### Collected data
----------

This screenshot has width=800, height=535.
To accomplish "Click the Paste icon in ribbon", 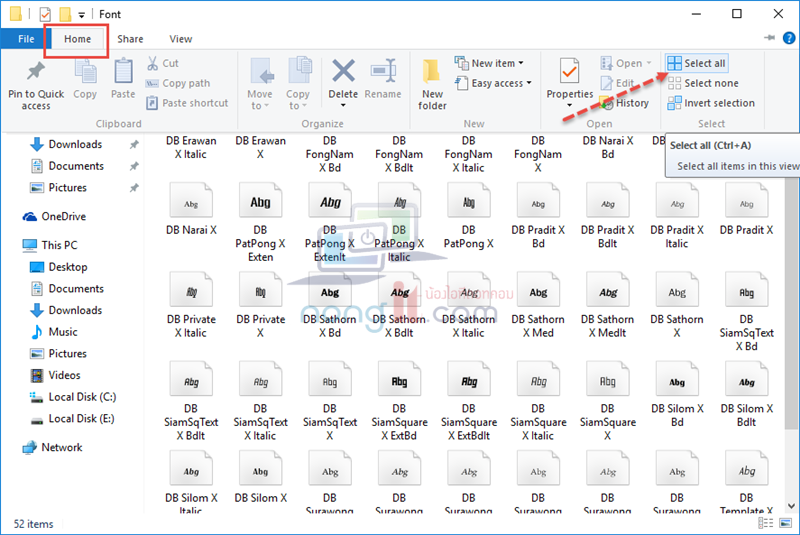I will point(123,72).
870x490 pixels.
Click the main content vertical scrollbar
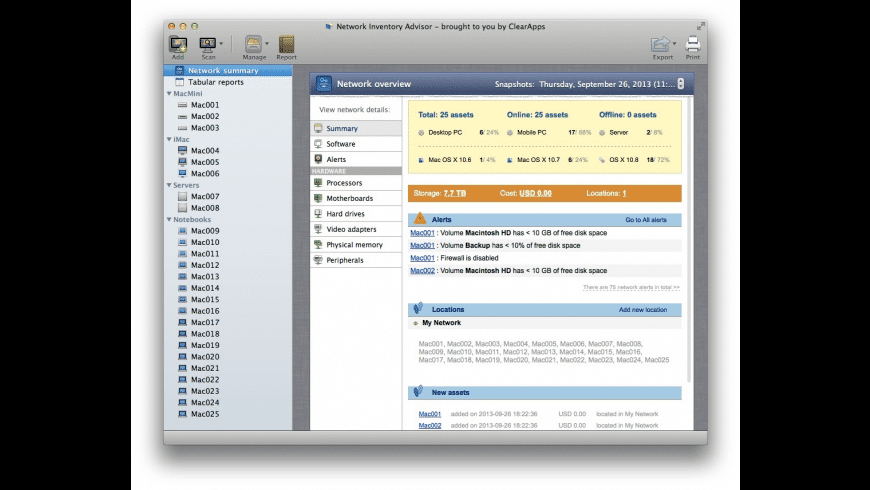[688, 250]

----------

### WORK ORDER
All lines from the line with "870x490 pixels." through the final line of the data, both included, are to be repeated exactly; no other lines and no pictures.

### OUTPUT OF THE TASK
870x490 pixels.
Click the main content vertical scrollbar
[688, 250]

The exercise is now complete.